→ **TASK INSTRUCTIONS**: Where in the data below does the word "computer" appear? Copy each line that holds it.

→ **EXTRACTED RECORDS**:
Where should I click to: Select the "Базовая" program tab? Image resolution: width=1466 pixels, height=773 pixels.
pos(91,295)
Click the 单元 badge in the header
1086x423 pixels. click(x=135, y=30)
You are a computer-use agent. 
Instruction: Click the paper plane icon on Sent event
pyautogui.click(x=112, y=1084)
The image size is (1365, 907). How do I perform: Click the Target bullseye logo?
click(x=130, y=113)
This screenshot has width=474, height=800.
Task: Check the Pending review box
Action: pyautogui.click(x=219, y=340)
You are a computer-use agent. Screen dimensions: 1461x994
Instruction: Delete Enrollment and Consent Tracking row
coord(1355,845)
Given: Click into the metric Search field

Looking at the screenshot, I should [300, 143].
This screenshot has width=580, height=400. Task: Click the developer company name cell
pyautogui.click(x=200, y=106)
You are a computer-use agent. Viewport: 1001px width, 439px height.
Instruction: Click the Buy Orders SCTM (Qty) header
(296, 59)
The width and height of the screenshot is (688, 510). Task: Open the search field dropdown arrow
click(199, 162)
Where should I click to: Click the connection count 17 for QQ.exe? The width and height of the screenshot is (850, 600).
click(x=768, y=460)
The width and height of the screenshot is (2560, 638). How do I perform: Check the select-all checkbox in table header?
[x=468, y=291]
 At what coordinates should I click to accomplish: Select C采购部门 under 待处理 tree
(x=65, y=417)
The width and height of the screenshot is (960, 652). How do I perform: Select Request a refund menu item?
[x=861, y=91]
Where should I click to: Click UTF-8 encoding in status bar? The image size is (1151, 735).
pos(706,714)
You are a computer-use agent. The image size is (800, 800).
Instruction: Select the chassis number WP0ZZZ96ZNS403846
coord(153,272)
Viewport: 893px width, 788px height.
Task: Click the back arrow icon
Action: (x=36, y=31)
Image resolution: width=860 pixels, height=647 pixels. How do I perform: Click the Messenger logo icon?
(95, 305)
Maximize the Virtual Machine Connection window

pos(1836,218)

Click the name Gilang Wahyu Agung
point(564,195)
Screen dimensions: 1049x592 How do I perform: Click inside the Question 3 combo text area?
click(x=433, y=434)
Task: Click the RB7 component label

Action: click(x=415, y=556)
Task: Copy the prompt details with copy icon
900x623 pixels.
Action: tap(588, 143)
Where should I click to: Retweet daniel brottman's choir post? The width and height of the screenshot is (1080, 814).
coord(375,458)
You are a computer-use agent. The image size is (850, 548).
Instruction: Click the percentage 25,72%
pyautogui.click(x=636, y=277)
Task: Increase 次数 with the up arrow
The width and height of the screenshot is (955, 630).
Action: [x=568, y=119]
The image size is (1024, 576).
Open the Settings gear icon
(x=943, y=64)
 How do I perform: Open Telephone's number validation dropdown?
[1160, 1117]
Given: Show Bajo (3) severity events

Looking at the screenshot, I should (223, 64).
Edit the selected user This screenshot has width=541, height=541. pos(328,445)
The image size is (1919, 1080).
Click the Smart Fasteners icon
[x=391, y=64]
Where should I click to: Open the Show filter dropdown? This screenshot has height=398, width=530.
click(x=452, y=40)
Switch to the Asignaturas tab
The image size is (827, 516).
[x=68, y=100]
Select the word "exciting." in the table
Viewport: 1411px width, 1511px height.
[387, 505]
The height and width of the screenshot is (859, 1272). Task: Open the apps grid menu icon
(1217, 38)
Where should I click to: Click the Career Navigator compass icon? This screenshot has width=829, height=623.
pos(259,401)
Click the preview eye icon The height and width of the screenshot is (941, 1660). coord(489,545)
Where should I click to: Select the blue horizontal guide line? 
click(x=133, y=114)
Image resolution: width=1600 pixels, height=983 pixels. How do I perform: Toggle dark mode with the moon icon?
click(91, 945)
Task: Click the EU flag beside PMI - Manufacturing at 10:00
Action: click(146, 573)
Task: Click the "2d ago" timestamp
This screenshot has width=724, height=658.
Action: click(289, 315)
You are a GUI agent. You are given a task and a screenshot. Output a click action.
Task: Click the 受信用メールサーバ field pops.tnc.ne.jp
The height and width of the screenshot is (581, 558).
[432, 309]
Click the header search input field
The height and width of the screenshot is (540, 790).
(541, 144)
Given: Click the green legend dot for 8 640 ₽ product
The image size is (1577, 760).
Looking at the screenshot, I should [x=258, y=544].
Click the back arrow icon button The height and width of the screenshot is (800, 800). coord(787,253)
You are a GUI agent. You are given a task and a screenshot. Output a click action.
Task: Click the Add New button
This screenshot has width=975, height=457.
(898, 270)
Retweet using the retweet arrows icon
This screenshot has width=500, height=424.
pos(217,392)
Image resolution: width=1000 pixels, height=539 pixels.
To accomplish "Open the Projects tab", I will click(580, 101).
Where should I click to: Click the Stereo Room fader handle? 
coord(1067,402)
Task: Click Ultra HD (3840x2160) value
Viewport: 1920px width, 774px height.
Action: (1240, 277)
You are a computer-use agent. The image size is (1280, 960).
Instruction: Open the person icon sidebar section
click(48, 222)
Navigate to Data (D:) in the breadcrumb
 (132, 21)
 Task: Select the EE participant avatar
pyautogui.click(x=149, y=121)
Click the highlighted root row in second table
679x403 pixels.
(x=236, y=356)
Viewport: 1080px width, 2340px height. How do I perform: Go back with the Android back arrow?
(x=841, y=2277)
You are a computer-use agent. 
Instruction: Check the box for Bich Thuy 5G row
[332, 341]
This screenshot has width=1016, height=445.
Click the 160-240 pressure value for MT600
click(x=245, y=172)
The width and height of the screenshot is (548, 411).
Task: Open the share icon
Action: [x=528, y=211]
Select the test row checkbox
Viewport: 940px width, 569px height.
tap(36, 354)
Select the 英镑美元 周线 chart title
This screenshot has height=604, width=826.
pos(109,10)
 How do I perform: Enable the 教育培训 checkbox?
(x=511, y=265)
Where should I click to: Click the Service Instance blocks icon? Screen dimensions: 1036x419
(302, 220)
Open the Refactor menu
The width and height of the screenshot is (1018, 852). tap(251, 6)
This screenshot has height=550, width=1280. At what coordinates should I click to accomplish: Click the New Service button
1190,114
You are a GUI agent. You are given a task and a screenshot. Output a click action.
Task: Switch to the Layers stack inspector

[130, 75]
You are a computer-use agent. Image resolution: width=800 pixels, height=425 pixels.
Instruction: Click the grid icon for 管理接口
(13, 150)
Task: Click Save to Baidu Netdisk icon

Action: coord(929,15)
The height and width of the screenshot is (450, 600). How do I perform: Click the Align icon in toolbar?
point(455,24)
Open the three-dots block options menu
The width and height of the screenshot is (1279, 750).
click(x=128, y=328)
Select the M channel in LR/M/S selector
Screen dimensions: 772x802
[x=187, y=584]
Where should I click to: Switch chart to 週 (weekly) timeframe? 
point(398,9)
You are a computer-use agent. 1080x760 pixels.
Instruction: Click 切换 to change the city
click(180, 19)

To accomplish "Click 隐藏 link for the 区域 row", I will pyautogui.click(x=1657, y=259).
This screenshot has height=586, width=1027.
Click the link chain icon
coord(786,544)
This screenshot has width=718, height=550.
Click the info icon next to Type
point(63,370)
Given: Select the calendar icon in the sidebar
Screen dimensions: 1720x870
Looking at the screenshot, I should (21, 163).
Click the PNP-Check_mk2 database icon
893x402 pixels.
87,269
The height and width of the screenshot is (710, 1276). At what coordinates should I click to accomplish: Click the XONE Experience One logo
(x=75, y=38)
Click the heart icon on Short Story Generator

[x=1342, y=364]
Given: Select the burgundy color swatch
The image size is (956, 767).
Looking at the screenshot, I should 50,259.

→ **WRITTEN RESPONSE**:
You are a computer-use agent. 
You are a computer-use agent. Screen dimensions: 1461x994
You are a computer-use agent. Viewport: 1001px width, 439px height.
You are a computer-use agent. The image size is (800, 800).
You are a computer-use agent. The image size is (850, 548).
You are a computer-use agent. The image size is (1280, 960).
You are a computer-use agent. 
You are a computer-use agent. Image resolution: width=800 pixels, height=425 pixels.
You are a computer-use agent. 1080x760 pixels.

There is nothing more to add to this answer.